4. Compute the derivative.
[tex]y = 2x^2 - x - 1 \implies \dfrac{dy}{dx} = 4x - 1[/tex]
Find when the gradient is 7.
[tex]4x - 1 = 7 \implies 4x = 8 \implies x = 2[/tex]
Evaluate [tex]y[/tex] at this point.
[tex]y = 2\cdot2^2-2-1 = 5[/tex]
The point we want is then (2, 5).
5. The curve crosses the [tex]x[/tex]-axis when [tex]y=0[/tex]. We have
[tex]y = \dfrac{x - 4}x = 1 - \dfrac4x = 0 \implies \dfrac4x = 1 \implies x = 4[/tex]
Compute the derivative.
[tex]y = 1 - \dfrac4x \implies \dfrac{dy}{dx} = -\dfrac4{x^2}[/tex]
At the point we want, the gradient is
[tex]\dfrac{dy}{dx}\bigg|_{x=4} = -\dfrac4{4^2} = \boxed{-\dfrac14}[/tex]
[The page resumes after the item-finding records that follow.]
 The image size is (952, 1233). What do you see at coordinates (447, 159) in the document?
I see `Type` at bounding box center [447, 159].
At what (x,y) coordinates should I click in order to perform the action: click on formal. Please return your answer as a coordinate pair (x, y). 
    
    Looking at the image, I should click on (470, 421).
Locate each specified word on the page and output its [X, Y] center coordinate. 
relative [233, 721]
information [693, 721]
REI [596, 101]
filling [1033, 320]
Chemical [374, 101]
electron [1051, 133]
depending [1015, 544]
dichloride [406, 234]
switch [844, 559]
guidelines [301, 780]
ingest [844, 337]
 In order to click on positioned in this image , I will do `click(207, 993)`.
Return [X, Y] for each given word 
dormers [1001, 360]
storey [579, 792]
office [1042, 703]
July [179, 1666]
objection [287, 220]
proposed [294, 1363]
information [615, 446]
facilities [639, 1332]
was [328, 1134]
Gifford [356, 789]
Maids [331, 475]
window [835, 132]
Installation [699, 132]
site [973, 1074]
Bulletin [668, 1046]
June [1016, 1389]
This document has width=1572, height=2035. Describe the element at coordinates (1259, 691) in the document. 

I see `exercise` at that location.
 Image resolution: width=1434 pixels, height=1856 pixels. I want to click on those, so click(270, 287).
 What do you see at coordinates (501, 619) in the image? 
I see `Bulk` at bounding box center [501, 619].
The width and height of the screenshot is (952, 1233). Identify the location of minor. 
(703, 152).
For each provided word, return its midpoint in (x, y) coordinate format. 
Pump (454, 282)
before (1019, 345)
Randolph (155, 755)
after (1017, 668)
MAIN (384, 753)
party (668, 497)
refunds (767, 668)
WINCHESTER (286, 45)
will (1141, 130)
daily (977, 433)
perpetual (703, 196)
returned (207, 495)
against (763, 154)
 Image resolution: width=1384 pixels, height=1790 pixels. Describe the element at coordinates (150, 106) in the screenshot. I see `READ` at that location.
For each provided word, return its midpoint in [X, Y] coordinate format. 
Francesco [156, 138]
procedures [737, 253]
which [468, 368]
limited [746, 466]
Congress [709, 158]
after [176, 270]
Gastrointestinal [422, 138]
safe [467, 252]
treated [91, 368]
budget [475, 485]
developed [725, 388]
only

6. The curve crosses the [tex]y[/tex]-axis when [tex]x=0[/tex]. Compute the derivative.
[tex]\dfrac{dy}{dx} = 3x^2 - 4x + 5[/tex]
When [tex]x=0[/tex], the gradient is
[tex]\dfrac{dy}{dx}\bigg|_{x=0} = 3\cdot0^2 - 4\cdot0 + 5 = \boxed{5}[/tex]
7. Set [tex]y=5[/tex] and solve for [tex]x[/tex]. The curve and line meet when
[tex]5 = 2x^2 + 7x - 4 \implies 2x^2 + 7x - 9 = (x - 1)(2x+9) = 0 \implies x=1 \text{ or } x = -\dfrac92[/tex]
Compute the derivative (for the curve) and evaluate it at these [tex]x[/tex] values.
[tex]\dfrac{dy}{dx} = 4x + 7[/tex]
[tex]\dfrac{dy}{dx}\bigg|_{x=1} = 4\cdot1+7 = \boxed{11}[/tex]
[tex]\dfrac{dy}{dx}\bigg|_{x=-9/2} = 4\cdot\left(-\dfrac92\right)+7=\boxed{-11}[/tex]
8. Compute the derivative.
[tex]y = ax^2 + bx \implies \dfrac{dy}{dx} = 2ax + b[/tex]
The gradient is 8 when [tex]x=2[/tex], so
[tex]2a\cdot2 + b = 8 \implies 4a + b = 8[/tex]
and the gradient is -10 when [tex]x=-1[/tex], so
[tex]2a\cdot(-1) + b = -10 \implies -2a + b = -10[/tex]
Solve for [tex]a[/tex] and [tex]b[/tex]. Eliminating [tex]b[/tex], we have
[tex](4a + b) - (-2a + b) = 8 - (-10) \implies 6a = 18 \implies \boxed{a=3}[/tex]
so that
[tex]4\cdot3+b = 8 \implies 12 + b = 8 \implies \boxed{b = -4}[/tex].